With the various phases of lockdown that were implemented in the country, Ibrahim said motor renewals showed signs of mild contraction as some clients opted to “self-insure.”
“It was very visible that there were fewer vehicles on the road. As restrictions began to ease, we saw our motor renewals return to normal levels.”
Ibrahim said the pandemic has required all of us to adapt and innovate.
“Most of our agents have embraced change and continue to serve their customers diligently using a combination of virtual meetings, digital communication channels, as well as face-to-face meetings (where practicable) and phone calls to maintain existing relationships and to create new ones.
“All our agents are equipped with laptops or tablets and cutting-edge programmes which can deliver quotes on the spot. Going forward, even once the ‘new normal’ has resumed, the preferred option for many clients and agents will be via virtual meetings. The engagement is equally as robust, and it provides the opportunity for more productive working days.”
He said the main lesson learnt during the pandemic has been to expect the unexpected and ensure your organisations (or whatever you may be responsible for) is as nimble as can possibly be.
“This includes defining and ensuring that you have business continuity plans in place that are tested and are robust.
“On an individual level, people must protect themselves against the risks posed by the unexpected, and it has to be the appropriate protection for each circumstance. Resilience and adaptability are crucial.
“Insurance has a key role to play in ensuring that individuals and businesses are adequately prepared. As insurers, our responsibility is to educate our clients on the need for the appropriate coverage and illustrate the options which are available to them, and which are customised to their particular situation.”
Ibrahim said a second important, positive lesson has been that “necessity is the mother of invention.
“Companies achieved innovations which they did not deem possible, and in a fraction of the time they might have anticipated.
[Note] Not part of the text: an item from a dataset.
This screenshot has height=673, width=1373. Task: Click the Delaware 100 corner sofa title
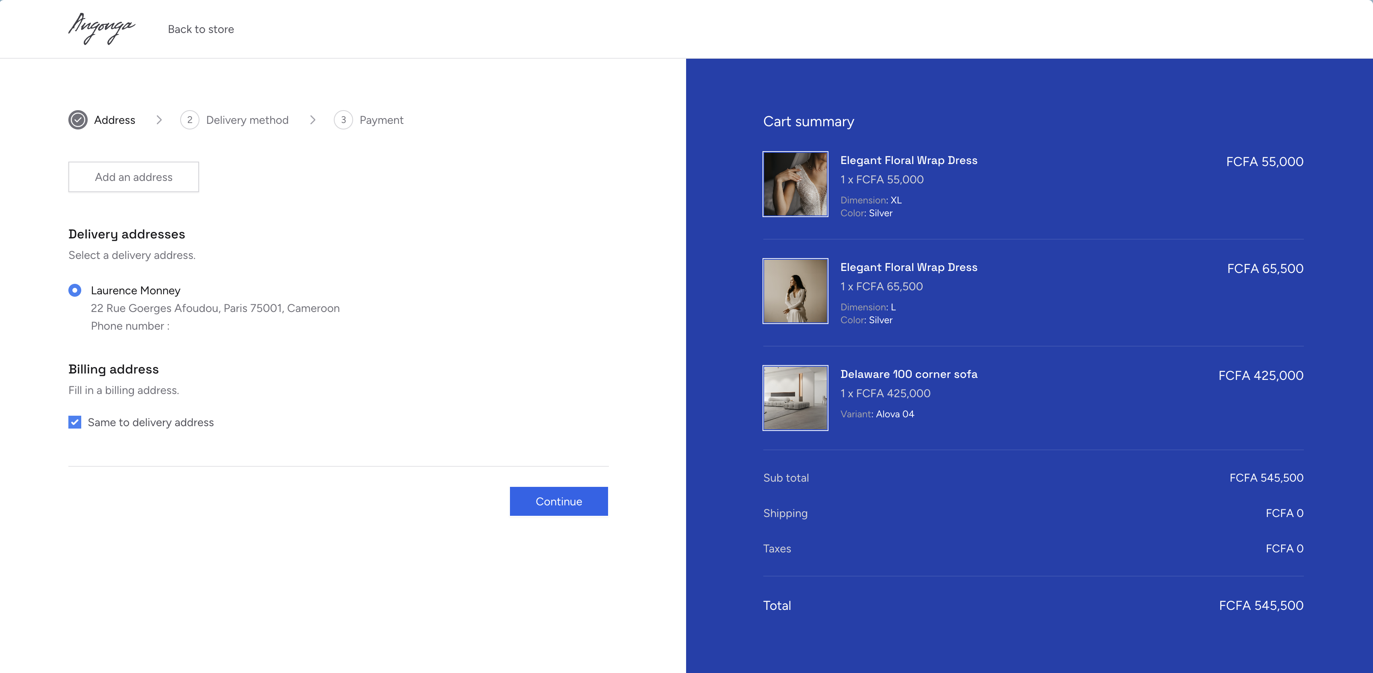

“We take the confidence we have acquired from pivoting during the pandemic into whatever challenges lie ahead.”
Tatil and Tatil Life serves tens of thousands of clients who depend on the organisations to protect their assets, their lifestyle, and to provide health coverage.
“We had to continue to deliver what was required daily despite the stringent lockdown measures and despite all the challenges.
“Overcoming these challenges has made us stronger, more determined, and more united in meeting our clients’ expectations:
• We created a safe environment for our staff and our clients by implementing stringent sanitising and hygienic practices which remain in place to this day.
• We converted previously paper-based processes into electronic ones.
• Communicating with our large customer base during the pandemic opened up opportunities for us to engage with them in ways we would not necessarily have done pre-pandemic.”